Note that Mathematica uses the term “PDF” for both continuous and discrete random variables. Technically, discrete distributions have or probability *mass* functions but Mathematica ignores this pedantic detail.

## Cumulative density function (CDF)

Mathematica computes the CDF (cumulative density function) of a distribution analogously to the way it computes the PDF. For example,

g[x_] := CDF[ NormalDistribution[0, 1], x ]

defines g to be CDF of a standard normal random variable.

## Quantiles (inverse CDF)

To compute the quantile function, i.e. the inverse of the CDF function, use the Mathematica function `Quantile[]`

analogous to the functions `PDF[]`

and `CDF[]`

described above.

## Other associated functions

You can find the mean or variance of a distribution by passing a distribution object to `Mean[]`

or `Variance[]`

respectively. To get a random sample, pass a distribution object to ` Random[]`

. To get an array of random samples, call `RandomArray[]`

.

## Distribution names

The following gives Mathematica names and parameterizations for common distributions.

Distribution | Mathematica name | Parameters |
---|---|---|

beta | `BetaDistribution` | a, b |

binomial | `BinomialDistribution` | n, p |

Cauchy | `CauchyDistribution` | location, scale |

chi-squared | `ChiSquareDistribution` | df |

exponential | `ExponentialDistribution` | rate |

F | `FRatioDistribution` | df1, df2 |

gamma | `GammaDistribution` | shape, scale |

geometric | `GeometricDistribution` | p |

hypergeometric | `HypergeometricDistribution` | n, s, total |

Laplace | `LaplaceDistribution` | mean, scale |

log-normal | `LogNormalDistribution` | meanlog, sdlog |

logistic | `LogisticDistribution` | location, scale |

negative binomial | `NegativeBinomialDistribution` | n, p |

normal | `NormalDistribution` | mean, sd |

Poisson | `PoissonDistribution` | lambda |

Student t | `StudentTDistribution` | df |

uniform | `UniformDistribution` | min, max |

Weibull | `WeibullDistribution` | shape, scale |

Note that `ChiSquareDistribution`

contains the word “Square” but not “Squared.” Also, Student’s t distribution is `StudentTDistribution`

and not `TDistribution`

.

The Laplace distribution is also known as the double exponential distribution.

## Notes on parameterizations

You always need to verify parameterizations in statistical software to avoid unexpected results. One way to do this is to pass a distribution object to the `Mean[]`

and `Variance[]`

functions to see whether you get what you expect

The exponential distribution is sometimes parameterized in terms of its mean, but Mathematica uses the rate, the reciprocal of the mean or scale.

Mathematica parameterizes the geometric distribution in terms of its shape and scale. Some other packages use the shape and the rate (reciprocal of the scale).
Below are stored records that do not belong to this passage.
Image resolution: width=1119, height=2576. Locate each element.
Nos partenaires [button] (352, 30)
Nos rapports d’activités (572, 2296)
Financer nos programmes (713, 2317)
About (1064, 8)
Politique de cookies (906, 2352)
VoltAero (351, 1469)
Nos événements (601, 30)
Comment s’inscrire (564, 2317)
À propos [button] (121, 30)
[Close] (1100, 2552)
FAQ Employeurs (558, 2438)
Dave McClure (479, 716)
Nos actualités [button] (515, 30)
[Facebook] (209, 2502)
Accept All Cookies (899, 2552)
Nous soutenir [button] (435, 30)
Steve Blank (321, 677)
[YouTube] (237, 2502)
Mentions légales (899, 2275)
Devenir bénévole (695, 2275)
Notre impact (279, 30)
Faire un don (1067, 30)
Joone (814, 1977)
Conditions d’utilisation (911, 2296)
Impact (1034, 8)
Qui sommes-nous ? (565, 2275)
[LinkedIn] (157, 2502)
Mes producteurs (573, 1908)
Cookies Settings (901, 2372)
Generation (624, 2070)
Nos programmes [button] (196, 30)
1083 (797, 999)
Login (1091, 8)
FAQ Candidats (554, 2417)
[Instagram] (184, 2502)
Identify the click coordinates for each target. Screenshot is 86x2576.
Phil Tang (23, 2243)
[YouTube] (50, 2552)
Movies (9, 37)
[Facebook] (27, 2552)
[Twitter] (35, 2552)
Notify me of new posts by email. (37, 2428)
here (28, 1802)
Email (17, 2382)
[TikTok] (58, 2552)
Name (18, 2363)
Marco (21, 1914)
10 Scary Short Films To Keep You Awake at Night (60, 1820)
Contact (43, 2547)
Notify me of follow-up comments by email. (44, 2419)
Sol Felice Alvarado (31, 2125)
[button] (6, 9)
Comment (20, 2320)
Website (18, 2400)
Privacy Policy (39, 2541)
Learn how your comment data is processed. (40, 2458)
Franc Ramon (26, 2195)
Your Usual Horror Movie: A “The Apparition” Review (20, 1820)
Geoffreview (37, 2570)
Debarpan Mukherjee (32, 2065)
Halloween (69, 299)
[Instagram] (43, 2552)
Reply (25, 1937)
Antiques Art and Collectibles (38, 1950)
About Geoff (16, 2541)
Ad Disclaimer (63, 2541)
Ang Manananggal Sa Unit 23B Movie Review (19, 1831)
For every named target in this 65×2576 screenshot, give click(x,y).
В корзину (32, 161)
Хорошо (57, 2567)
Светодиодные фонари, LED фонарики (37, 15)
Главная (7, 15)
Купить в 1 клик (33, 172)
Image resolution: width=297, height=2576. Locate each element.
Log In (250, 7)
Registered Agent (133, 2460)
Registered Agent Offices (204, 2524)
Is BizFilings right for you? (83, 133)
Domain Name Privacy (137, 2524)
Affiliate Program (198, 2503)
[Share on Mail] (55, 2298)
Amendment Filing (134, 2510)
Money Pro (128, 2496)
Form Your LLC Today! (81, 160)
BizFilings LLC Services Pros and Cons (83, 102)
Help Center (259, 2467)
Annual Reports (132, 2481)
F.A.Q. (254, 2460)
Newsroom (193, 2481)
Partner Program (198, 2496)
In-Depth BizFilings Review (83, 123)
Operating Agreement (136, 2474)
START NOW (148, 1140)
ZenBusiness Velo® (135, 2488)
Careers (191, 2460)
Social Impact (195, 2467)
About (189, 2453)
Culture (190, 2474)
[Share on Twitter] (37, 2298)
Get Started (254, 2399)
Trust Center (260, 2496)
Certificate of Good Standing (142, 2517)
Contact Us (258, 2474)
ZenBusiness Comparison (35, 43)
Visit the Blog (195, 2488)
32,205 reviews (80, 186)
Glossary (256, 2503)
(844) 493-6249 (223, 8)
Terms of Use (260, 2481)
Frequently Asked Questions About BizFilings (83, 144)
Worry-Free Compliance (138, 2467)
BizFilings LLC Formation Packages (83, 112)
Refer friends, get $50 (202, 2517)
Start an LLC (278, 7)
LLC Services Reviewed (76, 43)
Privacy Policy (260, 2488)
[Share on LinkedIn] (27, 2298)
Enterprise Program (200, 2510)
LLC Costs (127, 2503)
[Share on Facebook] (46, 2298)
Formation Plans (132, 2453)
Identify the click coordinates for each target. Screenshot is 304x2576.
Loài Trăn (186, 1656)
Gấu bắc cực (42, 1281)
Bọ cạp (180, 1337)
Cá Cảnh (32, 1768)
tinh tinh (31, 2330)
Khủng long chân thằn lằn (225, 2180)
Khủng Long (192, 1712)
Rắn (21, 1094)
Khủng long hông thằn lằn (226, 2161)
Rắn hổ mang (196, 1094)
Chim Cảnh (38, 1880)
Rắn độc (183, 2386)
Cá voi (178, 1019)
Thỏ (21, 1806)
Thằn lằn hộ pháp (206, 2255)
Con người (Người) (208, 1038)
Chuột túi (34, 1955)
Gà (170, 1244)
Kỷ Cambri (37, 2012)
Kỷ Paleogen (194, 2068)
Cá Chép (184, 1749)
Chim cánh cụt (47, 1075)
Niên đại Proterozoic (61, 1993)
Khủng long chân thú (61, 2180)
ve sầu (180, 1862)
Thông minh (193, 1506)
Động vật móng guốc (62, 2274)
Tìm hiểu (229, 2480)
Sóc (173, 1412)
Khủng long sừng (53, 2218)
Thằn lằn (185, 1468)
There are two common parameterizations for a hypergeometric distribution. Suppose an urn has *M* red balls and *N* blue balls. You draw *n* balls at once and want to know the probability of various numbers of red balls in your sample. Some software packages parameterize the hypergeometric distribution in terms of *n*, *M*, and *N*, but Mathematica uses *n*, *M*, and the total number of balls, *M*+*N*.

If *X* has a log-normal distribution, then log(*X*) has a normal distribution. Note that the mean and standard deviation parameters are the mean and standard deviation of log(*X*), not of *X* itself. Said another way, *X* has the same distribution as exp(*Y*) where *Y* is a normal random variable with mean and standard deviation given by the parameters.